Change Management

Since educational change is the key outcome of the EEIS-HEA project, a need was felt by the African partners for this workshop on Change management. The workshop provided the conceptual and practical framework to support and understand the change process and its influence on organizations and people. It was meant to be a special in-depth learning experience for the people who will be leading the EEIS-HEA change process in their local African universities, providing both theoretical and practical tools to deal with the change process taking place in each university.

Intended Learning Outcomes

The main intended learning outcomes for the Change Management workshop were:

1.     Formulate a clear vision for the change project

2.     Define an action plan to carry out the proposed change.

Workshop methodology

The overall workshop was designed as action learning, i.e., the participants worked in groups on their own contextual challenges. The workshop was composed of three modules, with a short assignment per module, and a final assignment in the form of an action plan for the change process.

The following was the structure for each of the three modules:

1.     The contents for each module were delivery by videos or/and readings

2.     Individually, each participant should read/watch the contents of the module

3.     The module assignment would be carried out in the groups and submitted to workshop facilitators

The workshop was an online training activity with local face-to-face group activities. Online meetings between participants and facilitators could be requested but were not included in the plan.

Workshop contents

 

Modules

Assignments

1. Change and resistance to change

Stakeholder analysis, incl. expected change resistance and methods of overcoming resistance

2. Organizational culture and change

Organizational culture analysis using OCAI instrument

3. Transformative leadership

Defining the elements of transformative leadership and the change management steps for the local project

Final assignment

An Action Plan for the change process, including what?, who?, when? Evaluation and follow up.

 

 

Workshop logistics

Timing: The workshop was available on the Virtual Learning Platform from August 2019 to the end of the year. Each module was estimated to last one week, including assignment and facilitator feedback.

Participants: Interested participants were asked to sign up, with a maximum of 12 participants (= 2 groups) per university. Participants were mainly expected to be the Local Task Force members but also other interested staff members from the five African universities could participate. Each participant was expected to use an average of 6 hours per week on the workshop. The role of the two facilitators was to give online inputs, answer questions and give thorough feedback to the module assignments, as well as to the final assignment.

Workshop evaluation

The interest for the workshop varied. Only one participant from SUA signed up, while from KNUST and UENR more than 10 participants signed up.

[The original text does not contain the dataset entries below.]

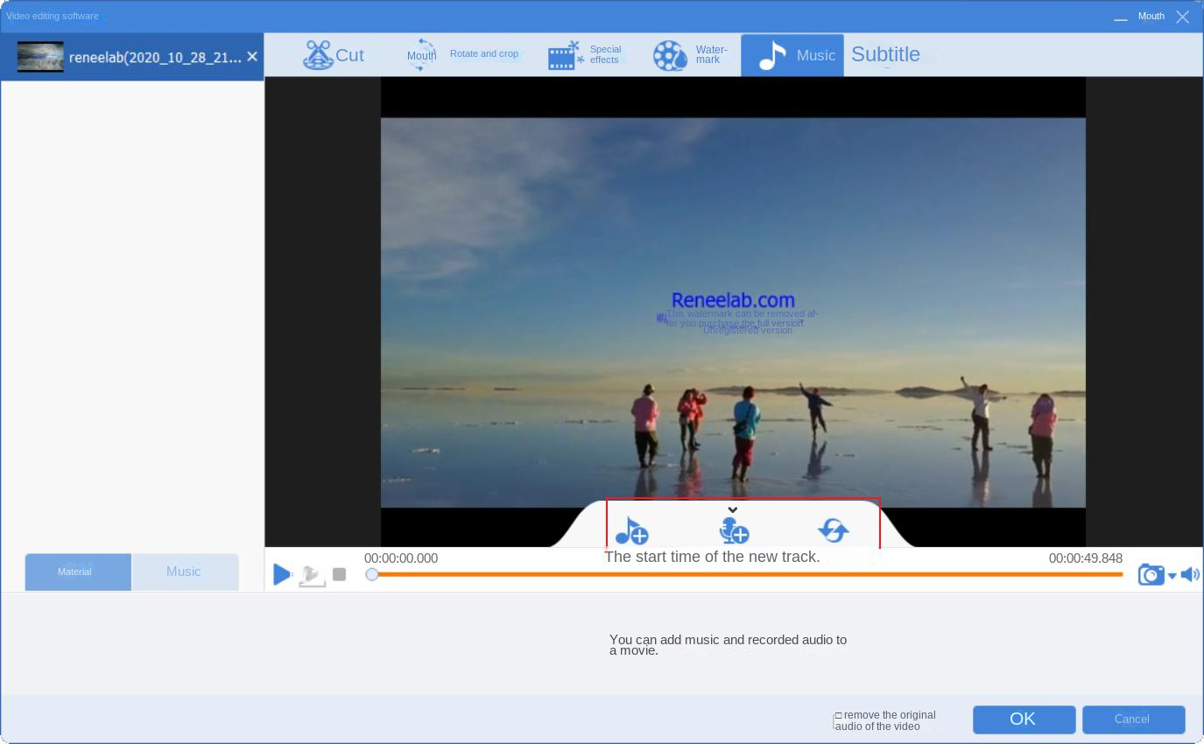Screen dimensions: 1204x744
Task: Click the refresh audio track icon
Action: 833,530
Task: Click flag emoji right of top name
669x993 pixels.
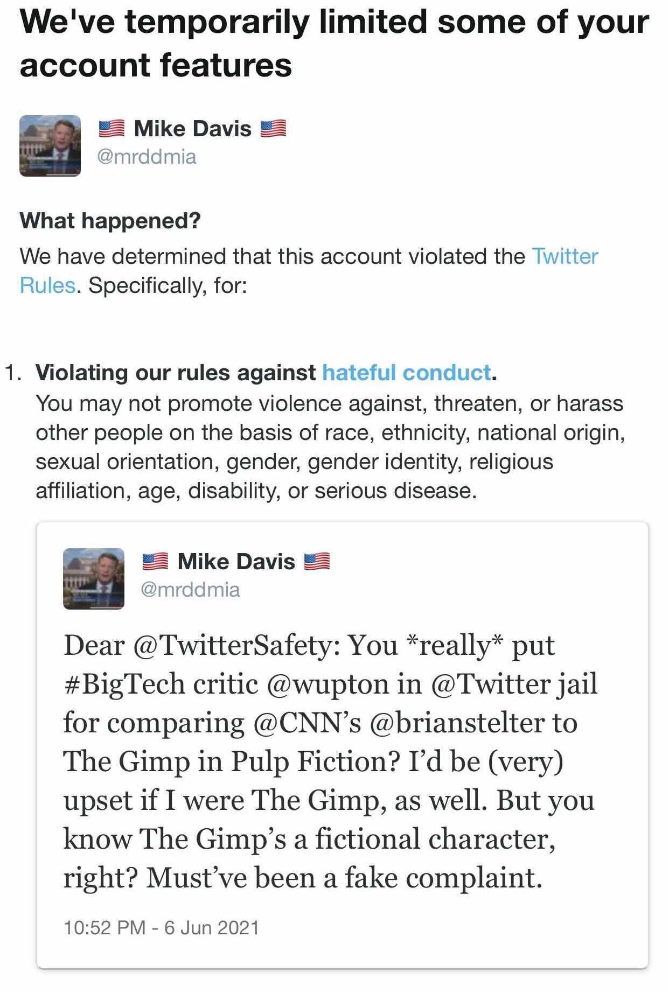Action: coord(273,129)
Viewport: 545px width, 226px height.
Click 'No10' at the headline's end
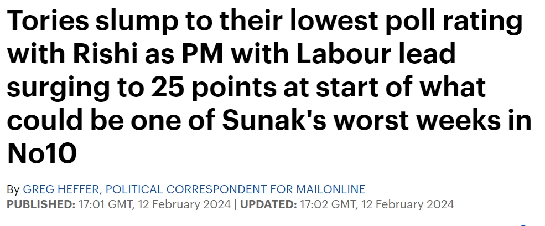click(41, 153)
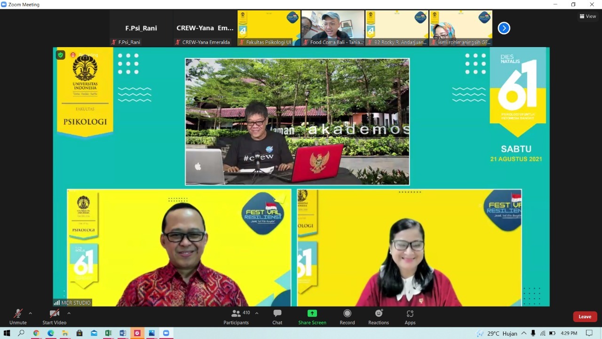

As the workshop got off to a start it turned out that the time planning was very difficult for already very busy and overworked university staff members. The fact that no online meetings with facilitators were planned as common ‘fix-points’ and that participants therefore had to plan their own individual work with the module contents and also participate in planning and agreeing on time(s) for group work with the module assignment, led to a sad demise of workshop activities after a short while. All workshop material is available in the password-protected Virtual Learning Environment on Moodle.